§ TASK OBJECTIVE: Using the records below, transcribe word for word the stretch from the line that contains "960x540 pixels." through the line that contains "Task: Open the tab switcher showing 1 tab", both end lines included, and nothing else.

━━━━━━━━━━━━━━━━━━━━━━━━━━━━━━

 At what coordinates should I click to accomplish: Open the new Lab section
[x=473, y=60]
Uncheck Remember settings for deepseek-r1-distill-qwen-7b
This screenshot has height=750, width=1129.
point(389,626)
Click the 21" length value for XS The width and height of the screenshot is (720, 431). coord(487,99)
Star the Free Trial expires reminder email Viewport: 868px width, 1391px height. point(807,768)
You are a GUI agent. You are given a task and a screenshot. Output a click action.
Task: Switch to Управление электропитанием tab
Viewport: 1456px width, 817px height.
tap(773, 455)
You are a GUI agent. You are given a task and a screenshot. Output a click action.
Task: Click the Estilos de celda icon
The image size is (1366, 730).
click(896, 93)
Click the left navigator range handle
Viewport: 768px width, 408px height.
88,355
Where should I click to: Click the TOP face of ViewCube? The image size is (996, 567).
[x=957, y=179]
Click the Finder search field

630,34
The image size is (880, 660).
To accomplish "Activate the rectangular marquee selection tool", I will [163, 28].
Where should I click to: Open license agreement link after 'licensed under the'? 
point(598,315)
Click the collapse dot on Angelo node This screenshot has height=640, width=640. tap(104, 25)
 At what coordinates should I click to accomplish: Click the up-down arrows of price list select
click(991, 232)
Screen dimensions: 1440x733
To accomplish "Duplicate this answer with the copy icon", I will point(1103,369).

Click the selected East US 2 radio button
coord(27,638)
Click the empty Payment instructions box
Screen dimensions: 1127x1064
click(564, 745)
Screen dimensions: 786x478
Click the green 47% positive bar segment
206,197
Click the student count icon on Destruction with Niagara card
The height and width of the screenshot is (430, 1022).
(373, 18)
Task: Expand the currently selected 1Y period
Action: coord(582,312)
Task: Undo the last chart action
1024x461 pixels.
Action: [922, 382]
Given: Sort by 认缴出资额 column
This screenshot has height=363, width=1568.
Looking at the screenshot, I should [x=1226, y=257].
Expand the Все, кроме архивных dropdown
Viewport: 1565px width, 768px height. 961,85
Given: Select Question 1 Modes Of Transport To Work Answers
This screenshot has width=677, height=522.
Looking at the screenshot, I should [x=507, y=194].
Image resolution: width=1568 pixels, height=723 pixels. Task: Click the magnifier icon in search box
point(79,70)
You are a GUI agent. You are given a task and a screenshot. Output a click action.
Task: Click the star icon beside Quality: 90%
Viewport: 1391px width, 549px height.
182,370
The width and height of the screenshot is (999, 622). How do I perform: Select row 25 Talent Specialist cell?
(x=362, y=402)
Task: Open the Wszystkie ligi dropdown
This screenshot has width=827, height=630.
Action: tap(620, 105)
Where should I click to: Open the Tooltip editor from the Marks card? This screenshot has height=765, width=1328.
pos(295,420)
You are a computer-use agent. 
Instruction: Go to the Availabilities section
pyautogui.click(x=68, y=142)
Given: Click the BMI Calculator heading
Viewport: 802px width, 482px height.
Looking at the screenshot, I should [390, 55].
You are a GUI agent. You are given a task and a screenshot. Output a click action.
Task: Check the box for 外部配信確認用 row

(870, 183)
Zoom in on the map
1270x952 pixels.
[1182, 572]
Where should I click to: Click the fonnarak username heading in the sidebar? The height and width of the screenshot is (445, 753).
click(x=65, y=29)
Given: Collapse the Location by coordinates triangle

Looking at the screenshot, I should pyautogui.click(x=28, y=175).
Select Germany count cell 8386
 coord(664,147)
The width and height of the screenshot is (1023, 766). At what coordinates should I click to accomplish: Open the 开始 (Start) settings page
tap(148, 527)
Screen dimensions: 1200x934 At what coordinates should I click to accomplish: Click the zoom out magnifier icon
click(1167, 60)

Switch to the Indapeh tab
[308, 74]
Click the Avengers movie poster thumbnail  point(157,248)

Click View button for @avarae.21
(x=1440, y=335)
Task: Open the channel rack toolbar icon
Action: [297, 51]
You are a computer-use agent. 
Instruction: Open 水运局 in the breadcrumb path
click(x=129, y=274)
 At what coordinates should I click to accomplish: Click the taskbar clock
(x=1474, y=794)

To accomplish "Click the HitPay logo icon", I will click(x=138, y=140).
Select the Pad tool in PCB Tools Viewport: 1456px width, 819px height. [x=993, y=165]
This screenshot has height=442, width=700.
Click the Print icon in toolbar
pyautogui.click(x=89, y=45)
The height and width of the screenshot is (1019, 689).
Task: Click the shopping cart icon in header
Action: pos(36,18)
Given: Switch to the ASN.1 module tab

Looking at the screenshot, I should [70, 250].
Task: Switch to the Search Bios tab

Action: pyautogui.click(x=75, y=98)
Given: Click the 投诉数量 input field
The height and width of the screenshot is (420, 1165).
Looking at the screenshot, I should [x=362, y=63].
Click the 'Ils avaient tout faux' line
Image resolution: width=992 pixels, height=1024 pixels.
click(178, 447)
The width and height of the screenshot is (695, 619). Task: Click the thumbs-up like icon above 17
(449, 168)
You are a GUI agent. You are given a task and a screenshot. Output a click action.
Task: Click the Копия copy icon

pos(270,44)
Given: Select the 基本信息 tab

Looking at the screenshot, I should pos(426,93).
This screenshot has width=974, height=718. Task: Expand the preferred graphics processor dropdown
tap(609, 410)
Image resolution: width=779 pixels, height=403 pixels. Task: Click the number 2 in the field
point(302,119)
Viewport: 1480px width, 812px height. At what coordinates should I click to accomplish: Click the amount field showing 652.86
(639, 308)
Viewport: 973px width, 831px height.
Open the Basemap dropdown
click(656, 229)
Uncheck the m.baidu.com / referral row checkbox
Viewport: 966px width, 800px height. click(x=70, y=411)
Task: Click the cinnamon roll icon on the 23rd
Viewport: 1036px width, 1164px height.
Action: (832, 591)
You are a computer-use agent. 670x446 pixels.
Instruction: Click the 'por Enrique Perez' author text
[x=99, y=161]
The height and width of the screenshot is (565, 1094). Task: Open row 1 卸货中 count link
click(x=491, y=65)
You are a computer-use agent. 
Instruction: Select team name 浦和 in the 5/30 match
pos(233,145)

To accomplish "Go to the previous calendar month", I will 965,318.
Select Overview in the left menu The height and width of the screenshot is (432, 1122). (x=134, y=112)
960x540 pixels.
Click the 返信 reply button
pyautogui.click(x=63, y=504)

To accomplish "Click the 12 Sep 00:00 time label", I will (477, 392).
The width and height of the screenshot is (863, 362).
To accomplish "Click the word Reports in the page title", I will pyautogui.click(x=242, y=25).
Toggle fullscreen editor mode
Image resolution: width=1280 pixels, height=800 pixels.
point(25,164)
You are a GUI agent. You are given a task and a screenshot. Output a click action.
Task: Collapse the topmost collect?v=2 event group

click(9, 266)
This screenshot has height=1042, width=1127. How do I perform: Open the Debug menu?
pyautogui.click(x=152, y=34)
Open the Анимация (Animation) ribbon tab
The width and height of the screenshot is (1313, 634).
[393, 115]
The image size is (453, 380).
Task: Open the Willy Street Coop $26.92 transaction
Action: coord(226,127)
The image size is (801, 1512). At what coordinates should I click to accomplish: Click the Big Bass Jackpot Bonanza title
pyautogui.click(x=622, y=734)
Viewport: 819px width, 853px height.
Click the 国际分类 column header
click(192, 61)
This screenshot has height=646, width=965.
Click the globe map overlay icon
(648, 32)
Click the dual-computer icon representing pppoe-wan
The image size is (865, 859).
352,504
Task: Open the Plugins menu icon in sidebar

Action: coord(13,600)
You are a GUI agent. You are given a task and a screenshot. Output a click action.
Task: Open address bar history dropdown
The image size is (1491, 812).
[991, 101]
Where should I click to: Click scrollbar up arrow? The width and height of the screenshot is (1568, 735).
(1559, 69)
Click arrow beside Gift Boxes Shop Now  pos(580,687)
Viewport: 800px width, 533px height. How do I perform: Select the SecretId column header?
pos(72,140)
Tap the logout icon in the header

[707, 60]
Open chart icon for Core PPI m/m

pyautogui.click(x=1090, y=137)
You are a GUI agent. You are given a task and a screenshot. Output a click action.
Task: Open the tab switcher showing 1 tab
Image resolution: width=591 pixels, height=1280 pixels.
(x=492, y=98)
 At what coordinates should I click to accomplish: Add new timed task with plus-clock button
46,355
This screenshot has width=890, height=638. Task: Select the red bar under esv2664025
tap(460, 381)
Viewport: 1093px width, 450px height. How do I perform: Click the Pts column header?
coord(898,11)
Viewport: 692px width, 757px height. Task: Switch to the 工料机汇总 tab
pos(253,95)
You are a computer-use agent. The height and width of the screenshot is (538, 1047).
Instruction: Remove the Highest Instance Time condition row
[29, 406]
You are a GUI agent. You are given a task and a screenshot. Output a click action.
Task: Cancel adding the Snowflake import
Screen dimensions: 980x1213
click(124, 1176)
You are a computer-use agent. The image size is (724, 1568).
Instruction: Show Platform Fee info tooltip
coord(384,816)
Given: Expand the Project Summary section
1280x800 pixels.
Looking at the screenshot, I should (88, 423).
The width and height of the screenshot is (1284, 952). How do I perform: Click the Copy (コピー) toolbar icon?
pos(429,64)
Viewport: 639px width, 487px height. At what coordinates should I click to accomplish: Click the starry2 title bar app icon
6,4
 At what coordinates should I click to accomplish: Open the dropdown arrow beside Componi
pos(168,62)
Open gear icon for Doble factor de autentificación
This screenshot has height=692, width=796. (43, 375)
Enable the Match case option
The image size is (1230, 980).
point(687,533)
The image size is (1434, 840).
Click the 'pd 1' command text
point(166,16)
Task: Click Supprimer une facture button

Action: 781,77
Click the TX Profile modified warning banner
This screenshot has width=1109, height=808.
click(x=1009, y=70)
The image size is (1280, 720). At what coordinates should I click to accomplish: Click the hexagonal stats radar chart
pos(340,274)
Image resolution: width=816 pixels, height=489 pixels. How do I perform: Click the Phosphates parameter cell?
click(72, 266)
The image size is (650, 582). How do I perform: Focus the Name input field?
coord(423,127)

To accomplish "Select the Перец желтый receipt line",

━━━━━━━━━━━━━━━━━━━━━━━━━━━━━━

§ ANSWER TO THIS EXERCISE:
960x540 pixels.
Click the 返信 reply button
pyautogui.click(x=63, y=504)

To accomplish "Click the 12 Sep 00:00 time label", I will (477, 392).
The width and height of the screenshot is (863, 362).
To accomplish "Click the word Reports in the page title", I will pyautogui.click(x=242, y=25).
Toggle fullscreen editor mode
Image resolution: width=1280 pixels, height=800 pixels.
point(25,164)
You are a GUI agent. You are given a task and a screenshot. Output a click action.
Task: Collapse the topmost collect?v=2 event group

click(9, 266)
This screenshot has height=1042, width=1127. How do I perform: Open the Debug menu?
pyautogui.click(x=152, y=34)
Open the Анимация (Animation) ribbon tab
The width and height of the screenshot is (1313, 634).
[393, 115]
The image size is (453, 380).
Task: Open the Willy Street Coop $26.92 transaction
Action: coord(226,127)
The image size is (801, 1512). At what coordinates should I click to accomplish: Click the Big Bass Jackpot Bonanza title
pyautogui.click(x=622, y=734)
Viewport: 819px width, 853px height.
Click the 国际分类 column header
click(192, 61)
This screenshot has height=646, width=965.
Click the globe map overlay icon
(648, 32)
Click the dual-computer icon representing pppoe-wan
The image size is (865, 859).
352,504
Task: Open the Plugins menu icon in sidebar

Action: coord(13,600)
You are a GUI agent. You are given a task and a screenshot. Output a click action.
Task: Open address bar history dropdown
The image size is (1491, 812).
[991, 101]
Where should I click to: Click scrollbar up arrow? The width and height of the screenshot is (1568, 735).
(1559, 69)
Click arrow beside Gift Boxes Shop Now  pos(580,687)
Viewport: 800px width, 533px height. How do I perform: Select the SecretId column header?
pos(72,140)
Tap the logout icon in the header

[707, 60]
Open chart icon for Core PPI m/m

pyautogui.click(x=1090, y=137)
You are a GUI agent. You are given a task and a screenshot. Output a click action.
Task: Open the tab switcher showing 1 tab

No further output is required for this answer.